Textabschnitt
※

REZENSION
                             
       

Warum Fragen manchmal keine Antworten brauchen

Franzobel: Das Fest der Steine oder Die Wunderkammer der Exzentrik, rezensiert von MaWozniak am 30. Oktober 2005

   
       
   

Der neue Roman Franzobels Das Fest der Steine oder Die Wunderkammer der Exzentrik (2005) könnte treffender Milgram oder Die sieben Todsünden heißen, dann wäre die Allegorie perfekt. Franzobel holt hier zum großen Schlag aus und bemüht sich, diesmal die Phantasmagorien nicht nur zum Spaß zu erdichten. Ist bisher natürlich jeder Roman des Österreichers auch satirisch gewesen (z. B. Lusthaus von 2002), so erkennt der Leser mit dem jüngsten Text einen neuen Ton. Die zahlreichen Geschehnisse werden neuerdings nicht nur kommentiert, sie bemühen sich in ihrer allegorischen Überhöhung auch um Klarheit und Verständlichkeit. Das gab es bisher nicht. Endlich meint man zu wissen, worum es Franzobel geht, aber weiß man es denn wirklich?

※

Datenteil

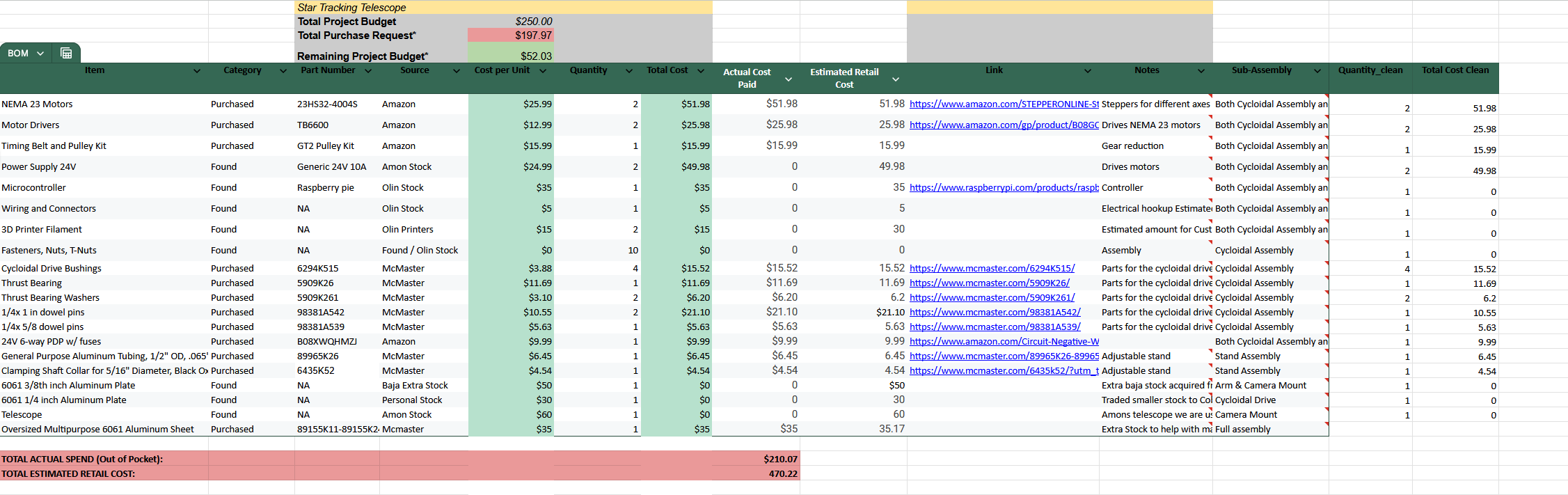Select the Total Project Budget $250.00 cell
The height and width of the screenshot is (495, 1568).
pos(511,22)
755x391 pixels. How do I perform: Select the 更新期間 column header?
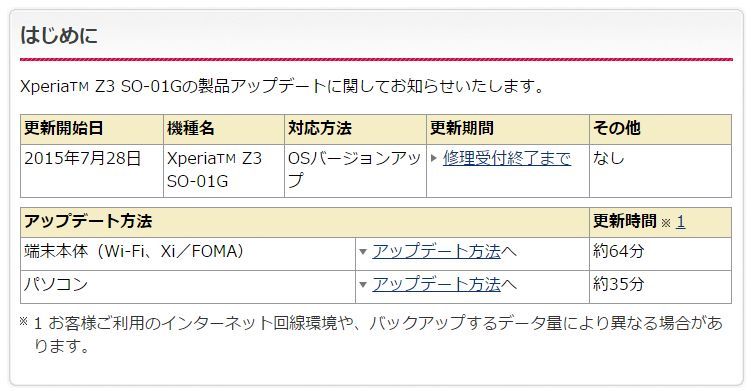pyautogui.click(x=508, y=129)
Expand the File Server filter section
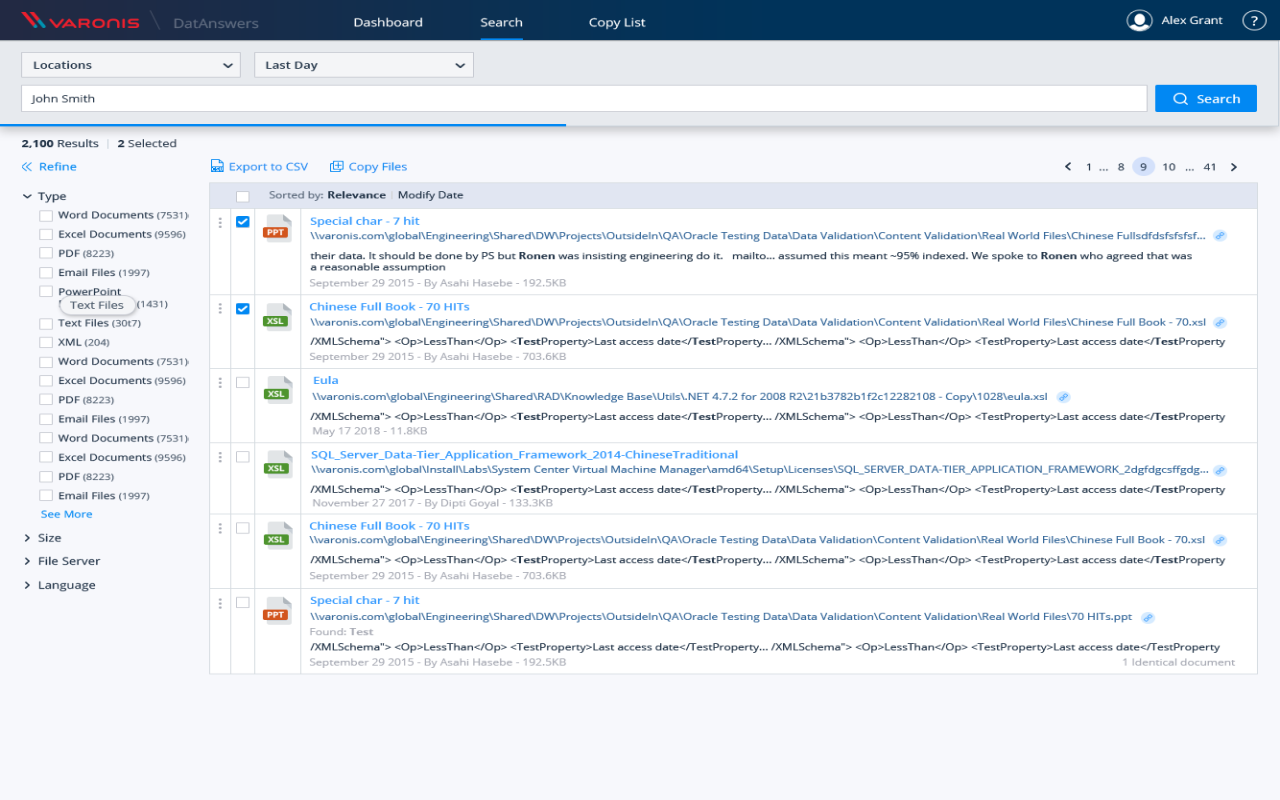1280x800 pixels. click(x=68, y=561)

※

Aufgaben
1) Welcher frühere Roman Franzobels wird in der Rezension als Beispiel für seine satirischen Werke genannt?
2) Geben Sie den Abschnitt der Rezension von „Der neue Roman“ bis „es denn wirklich?“ erneut wieder und setzen Sie dabei „Schriftstellers“ an die Stelle von „Österreichers“.
Die Daten werden für die Bearbeitung nicht benötigt.

Lösungen je Aufgabe
1) Lusthaus von 2002.

2)
Der neue Roman Franzobels Das Fest der Steine oder Die Wunderkammer der Exzentrik (2005) könnte treffender Milgram oder Die sieben Todsünden heißen, dann wäre die Allegorie perfekt. Franzobel holt hier zum großen Schlag aus und bemüht sich, diesmal die Phantasmagorien nicht nur zum Spaß zu erdichten. Ist bisher natürlich jeder Roman des Schriftstellers auch satirisch gewesen (z. B. Lusthaus von 2002), so erkennt der Leser mit dem jüngsten Text einen neuen Ton. Die zahlreichen Geschehnisse werden neuerdings nicht nur kommentiert, sie bemühen sich in ihrer allegorischen Überhöhung auch um Klarheit und Verständlichkeit. Das gab es bisher nicht. Endlich meint man zu wissen, worum es Franzobel geht, aber weiß man es denn wirklich?